What you have to do:
In this exercise, reproduce the whole listing exactly.

Records to use:
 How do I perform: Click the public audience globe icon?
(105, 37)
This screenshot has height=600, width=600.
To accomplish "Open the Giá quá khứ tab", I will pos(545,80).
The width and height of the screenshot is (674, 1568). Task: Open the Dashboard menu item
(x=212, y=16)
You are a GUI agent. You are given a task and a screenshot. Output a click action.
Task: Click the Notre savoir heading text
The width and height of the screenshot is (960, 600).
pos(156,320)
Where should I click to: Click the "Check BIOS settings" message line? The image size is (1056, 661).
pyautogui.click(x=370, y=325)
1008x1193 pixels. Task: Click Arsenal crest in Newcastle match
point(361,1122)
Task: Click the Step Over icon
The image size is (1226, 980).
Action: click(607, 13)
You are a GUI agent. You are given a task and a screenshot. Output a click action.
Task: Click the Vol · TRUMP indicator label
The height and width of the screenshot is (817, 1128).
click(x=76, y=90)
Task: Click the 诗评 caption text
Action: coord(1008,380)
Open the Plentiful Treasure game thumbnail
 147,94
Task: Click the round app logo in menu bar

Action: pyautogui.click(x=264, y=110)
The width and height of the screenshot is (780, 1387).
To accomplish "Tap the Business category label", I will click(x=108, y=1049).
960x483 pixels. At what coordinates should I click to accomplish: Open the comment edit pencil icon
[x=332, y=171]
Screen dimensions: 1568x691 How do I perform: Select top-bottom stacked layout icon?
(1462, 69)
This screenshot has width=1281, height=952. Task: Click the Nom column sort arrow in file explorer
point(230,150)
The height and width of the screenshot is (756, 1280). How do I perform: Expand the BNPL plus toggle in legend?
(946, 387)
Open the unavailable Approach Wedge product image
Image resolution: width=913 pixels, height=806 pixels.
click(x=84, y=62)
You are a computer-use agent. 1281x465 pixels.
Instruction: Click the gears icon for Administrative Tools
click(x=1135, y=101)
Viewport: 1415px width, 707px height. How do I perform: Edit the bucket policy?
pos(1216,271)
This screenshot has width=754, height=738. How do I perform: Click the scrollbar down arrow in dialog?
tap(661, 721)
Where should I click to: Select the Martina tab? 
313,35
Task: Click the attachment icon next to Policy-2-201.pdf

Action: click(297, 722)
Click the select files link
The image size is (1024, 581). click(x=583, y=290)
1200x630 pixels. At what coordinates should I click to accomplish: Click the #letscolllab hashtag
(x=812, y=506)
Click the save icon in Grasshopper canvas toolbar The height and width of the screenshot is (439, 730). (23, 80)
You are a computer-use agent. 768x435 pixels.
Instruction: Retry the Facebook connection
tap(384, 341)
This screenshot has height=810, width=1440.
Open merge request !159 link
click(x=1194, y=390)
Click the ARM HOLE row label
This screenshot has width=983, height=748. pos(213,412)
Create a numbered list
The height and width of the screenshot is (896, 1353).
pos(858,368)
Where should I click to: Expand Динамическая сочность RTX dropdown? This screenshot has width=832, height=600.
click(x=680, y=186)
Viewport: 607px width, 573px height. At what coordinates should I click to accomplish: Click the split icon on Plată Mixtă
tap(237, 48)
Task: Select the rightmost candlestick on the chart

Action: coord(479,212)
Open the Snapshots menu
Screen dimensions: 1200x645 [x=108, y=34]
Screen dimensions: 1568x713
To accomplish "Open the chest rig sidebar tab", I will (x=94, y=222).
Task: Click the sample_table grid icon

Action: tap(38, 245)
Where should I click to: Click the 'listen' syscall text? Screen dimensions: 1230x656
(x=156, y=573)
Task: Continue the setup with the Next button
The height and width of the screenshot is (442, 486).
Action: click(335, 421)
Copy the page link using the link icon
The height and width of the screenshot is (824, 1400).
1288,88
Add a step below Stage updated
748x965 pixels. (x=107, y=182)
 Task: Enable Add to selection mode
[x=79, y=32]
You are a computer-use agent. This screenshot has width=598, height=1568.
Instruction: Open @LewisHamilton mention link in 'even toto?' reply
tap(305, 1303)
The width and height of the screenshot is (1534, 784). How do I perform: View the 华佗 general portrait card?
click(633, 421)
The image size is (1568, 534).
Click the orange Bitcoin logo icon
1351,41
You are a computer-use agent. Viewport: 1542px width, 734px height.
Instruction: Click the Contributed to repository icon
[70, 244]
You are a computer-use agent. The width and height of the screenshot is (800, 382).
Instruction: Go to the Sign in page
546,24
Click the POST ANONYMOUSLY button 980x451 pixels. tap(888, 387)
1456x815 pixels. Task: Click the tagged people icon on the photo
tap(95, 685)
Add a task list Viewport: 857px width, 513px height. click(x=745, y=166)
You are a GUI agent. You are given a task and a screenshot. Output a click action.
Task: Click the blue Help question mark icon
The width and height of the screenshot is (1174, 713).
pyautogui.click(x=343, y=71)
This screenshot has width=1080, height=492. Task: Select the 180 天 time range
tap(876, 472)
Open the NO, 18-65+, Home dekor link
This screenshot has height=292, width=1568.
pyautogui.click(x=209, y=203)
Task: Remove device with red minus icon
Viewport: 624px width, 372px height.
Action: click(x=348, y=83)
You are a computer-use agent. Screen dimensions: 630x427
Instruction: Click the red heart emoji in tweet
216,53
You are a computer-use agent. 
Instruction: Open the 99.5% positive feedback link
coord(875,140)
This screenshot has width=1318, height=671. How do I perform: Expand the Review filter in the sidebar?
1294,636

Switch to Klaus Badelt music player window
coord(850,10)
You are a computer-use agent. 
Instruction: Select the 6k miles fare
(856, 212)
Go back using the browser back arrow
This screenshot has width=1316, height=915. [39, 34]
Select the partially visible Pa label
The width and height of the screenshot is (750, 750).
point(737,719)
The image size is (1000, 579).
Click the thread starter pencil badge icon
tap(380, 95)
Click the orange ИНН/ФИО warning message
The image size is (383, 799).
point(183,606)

Answer space:
 How do I perform: Click the public audience globe icon?
(105, 37)
This screenshot has height=600, width=600.
To accomplish "Open the Giá quá khứ tab", I will pos(545,80).
The width and height of the screenshot is (674, 1568). Task: Open the Dashboard menu item
(x=212, y=16)
You are a GUI agent. You are given a task and a screenshot. Output a click action.
Task: Click the Notre savoir heading text
The width and height of the screenshot is (960, 600).
pos(156,320)
Where should I click to: Click the "Check BIOS settings" message line? The image size is (1056, 661).
pyautogui.click(x=370, y=325)
1008x1193 pixels. Task: Click Arsenal crest in Newcastle match
point(361,1122)
Task: Click the Step Over icon
The image size is (1226, 980).
Action: click(607, 13)
You are a GUI agent. You are given a task and a screenshot. Output a click action.
Task: Click the Vol · TRUMP indicator label
The height and width of the screenshot is (817, 1128).
click(x=76, y=90)
Task: Click the 诗评 caption text
Action: coord(1008,380)
Open the Plentiful Treasure game thumbnail
 147,94
Task: Click the round app logo in menu bar

Action: pyautogui.click(x=264, y=110)
The width and height of the screenshot is (780, 1387).
To accomplish "Tap the Business category label", I will click(x=108, y=1049).
960x483 pixels. At what coordinates should I click to accomplish: Open the comment edit pencil icon
[x=332, y=171]
Screen dimensions: 1568x691 How do I perform: Select top-bottom stacked layout icon?
(1462, 69)
This screenshot has width=1281, height=952. Task: Click the Nom column sort arrow in file explorer
point(230,150)
The height and width of the screenshot is (756, 1280). How do I perform: Expand the BNPL plus toggle in legend?
(946, 387)
Open the unavailable Approach Wedge product image
Image resolution: width=913 pixels, height=806 pixels.
click(x=84, y=62)
You are a computer-use agent. 1281x465 pixels.
Instruction: Click the gears icon for Administrative Tools
click(x=1135, y=101)
Viewport: 1415px width, 707px height. How do I perform: Edit the bucket policy?
pos(1216,271)
This screenshot has width=754, height=738. How do I perform: Click the scrollbar down arrow in dialog?
tap(661, 721)
Where should I click to: Select the Martina tab? 
313,35
Task: Click the attachment icon next to Policy-2-201.pdf

Action: click(297, 722)
Click the select files link
The image size is (1024, 581). click(x=583, y=290)
1200x630 pixels. At what coordinates should I click to accomplish: Click the #letscolllab hashtag
(x=812, y=506)
Click the save icon in Grasshopper canvas toolbar The height and width of the screenshot is (439, 730). (23, 80)
You are a computer-use agent. 768x435 pixels.
Instruction: Retry the Facebook connection
tap(384, 341)
This screenshot has height=810, width=1440.
Open merge request !159 link
click(x=1194, y=390)
Click the ARM HOLE row label
This screenshot has width=983, height=748. pos(213,412)
Create a numbered list
The height and width of the screenshot is (896, 1353).
pos(858,368)
Where should I click to: Expand Динамическая сочность RTX dropdown? This screenshot has width=832, height=600.
click(x=680, y=186)
Viewport: 607px width, 573px height. At what coordinates should I click to accomplish: Click the split icon on Plată Mixtă
tap(237, 48)
Task: Select the rightmost candlestick on the chart

Action: coord(479,212)
Open the Snapshots menu
Screen dimensions: 1200x645 [x=108, y=34]
Screen dimensions: 1568x713
To accomplish "Open the chest rig sidebar tab", I will (x=94, y=222).
Task: Click the sample_table grid icon

Action: tap(38, 245)
Where should I click to: Click the 'listen' syscall text? Screen dimensions: 1230x656
(x=156, y=573)
Task: Continue the setup with the Next button
The height and width of the screenshot is (442, 486).
Action: click(335, 421)
Copy the page link using the link icon
The height and width of the screenshot is (824, 1400).
1288,88
Add a step below Stage updated
748x965 pixels. (x=107, y=182)
 Task: Enable Add to selection mode
[x=79, y=32]
You are a computer-use agent. This screenshot has width=598, height=1568.
Instruction: Open @LewisHamilton mention link in 'even toto?' reply
tap(305, 1303)
The width and height of the screenshot is (1534, 784). How do I perform: View the 华佗 general portrait card?
click(633, 421)
The image size is (1568, 534).
Click the orange Bitcoin logo icon
1351,41
You are a computer-use agent. Viewport: 1542px width, 734px height.
Instruction: Click the Contributed to repository icon
[70, 244]
You are a computer-use agent. The width and height of the screenshot is (800, 382).
Instruction: Go to the Sign in page
546,24
Click the POST ANONYMOUSLY button 980x451 pixels. tap(888, 387)
1456x815 pixels. Task: Click the tagged people icon on the photo
tap(95, 685)
Add a task list Viewport: 857px width, 513px height. click(x=745, y=166)
You are a GUI agent. You are given a task and a screenshot. Output a click action.
Task: Click the blue Help question mark icon
The width and height of the screenshot is (1174, 713).
pyautogui.click(x=343, y=71)
This screenshot has width=1080, height=492. Task: Select the 180 天 time range
tap(876, 472)
Open the NO, 18-65+, Home dekor link
This screenshot has height=292, width=1568.
pyautogui.click(x=209, y=203)
Task: Remove device with red minus icon
Viewport: 624px width, 372px height.
Action: click(x=348, y=83)
You are a computer-use agent. Screen dimensions: 630x427
Instruction: Click the red heart emoji in tweet
216,53
You are a computer-use agent. 
Instruction: Open the 99.5% positive feedback link
coord(875,140)
This screenshot has width=1318, height=671. How do I perform: Expand the Review filter in the sidebar?
1294,636

Switch to Klaus Badelt music player window
coord(850,10)
You are a computer-use agent. 
Instruction: Select the 6k miles fare
(856, 212)
Go back using the browser back arrow
This screenshot has width=1316, height=915. [39, 34]
Select the partially visible Pa label
The width and height of the screenshot is (750, 750).
point(737,719)
The image size is (1000, 579).
Click the thread starter pencil badge icon
tap(380, 95)
Click the orange ИНН/ФИО warning message
The image size is (383, 799).
point(183,606)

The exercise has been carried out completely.